Hillary Sale and Robert Thompson have published a new article to SSRN discussing the role of 10b-5 class actions, and, in particular, how private class actions function to protect the goals of securities regulation more broadly, including investor protection and general confidence in U.S. securities markets.  One of their key insights is that the concept of market efficiency is critical both to the current system of regulation, and to the 10b-5 class action – and that there is a basic hypocrisy when large, publicly-traded issuers take advantage of the concept of market efficiency to reduce their regulatory disclosure burdens while simultaneously arguing against market efficiency to defeat securities claims.  They contend the presumption of reliance – and what should be a very narrow space for defendants’ rebuttal of price impact, thus allowing classes to be certified – fits well with the class action’s role in protecting markets.

I agree with their thesis generally, namely, the role that securities class actions play in policing markets, rather than as a direct system for compensating defrauded investors.  In fact, I argued in a recent paper that courts have altered their definitions of organizational scienter to account for the changing role of the securities class action, namely, one focused more on policing markets and promoting the various goals of our regime of securities regulation rather than compensating investors for their losses.  And I believe there’s a strong case to be made – which James Park has explored – that there is value to having private actors, in addition to the SEC, play a role in deterrence/enforcement. 

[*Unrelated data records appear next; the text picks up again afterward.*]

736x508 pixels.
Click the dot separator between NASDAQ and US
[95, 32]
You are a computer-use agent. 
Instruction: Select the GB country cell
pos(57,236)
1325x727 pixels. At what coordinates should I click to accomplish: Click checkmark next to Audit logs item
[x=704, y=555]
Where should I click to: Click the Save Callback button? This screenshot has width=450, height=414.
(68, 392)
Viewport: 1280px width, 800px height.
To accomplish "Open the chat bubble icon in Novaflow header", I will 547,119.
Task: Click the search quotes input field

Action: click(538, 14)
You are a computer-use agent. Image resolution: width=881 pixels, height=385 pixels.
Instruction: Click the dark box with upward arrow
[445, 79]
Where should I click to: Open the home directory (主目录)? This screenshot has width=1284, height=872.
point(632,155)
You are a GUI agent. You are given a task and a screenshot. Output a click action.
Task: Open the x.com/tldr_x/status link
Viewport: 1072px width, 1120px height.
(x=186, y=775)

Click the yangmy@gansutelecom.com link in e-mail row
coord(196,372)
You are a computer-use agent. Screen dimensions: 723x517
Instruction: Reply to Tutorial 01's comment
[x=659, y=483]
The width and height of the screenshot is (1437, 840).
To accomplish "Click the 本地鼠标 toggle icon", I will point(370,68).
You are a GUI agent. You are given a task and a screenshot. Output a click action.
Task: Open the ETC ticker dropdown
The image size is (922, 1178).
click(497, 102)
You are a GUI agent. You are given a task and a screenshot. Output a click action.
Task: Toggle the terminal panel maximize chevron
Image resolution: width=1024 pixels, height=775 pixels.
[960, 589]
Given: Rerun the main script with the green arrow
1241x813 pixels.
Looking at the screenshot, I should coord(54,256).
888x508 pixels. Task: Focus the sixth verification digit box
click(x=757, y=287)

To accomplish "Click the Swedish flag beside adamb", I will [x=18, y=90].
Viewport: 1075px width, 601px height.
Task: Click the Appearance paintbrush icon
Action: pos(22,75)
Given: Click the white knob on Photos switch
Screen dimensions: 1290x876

The problem, of course, is that right now, the 10b-5 cause of action is in something of a transitional stage.  The element of reliance – aconstructed via the fraud on the market mechanism – is well-suited to a deterrence/enforcement purpose, but other elements (including damages and loss causation) are not.  These elements remain tied to some construct of specific investor harm that becomes harder and harder to determine the more than the “front end” of the securities class action focuses on marketwide distortion/corruption.   If class actions are deterrent devices rather than compensatory ones, there needs to be some kind of rational calculation regarding appropriate damages due to degree of market harm, balanced against the wrongfulness of the defendants’ conduct.  Right now, nothing in the cause of action provides space for that kind of calculation – instead, all we have are the increasingly artificial constructs of price impact, materiality, and loss causation, which, I believe, is at least one of the reasons for courts’ incoherence  on this subject.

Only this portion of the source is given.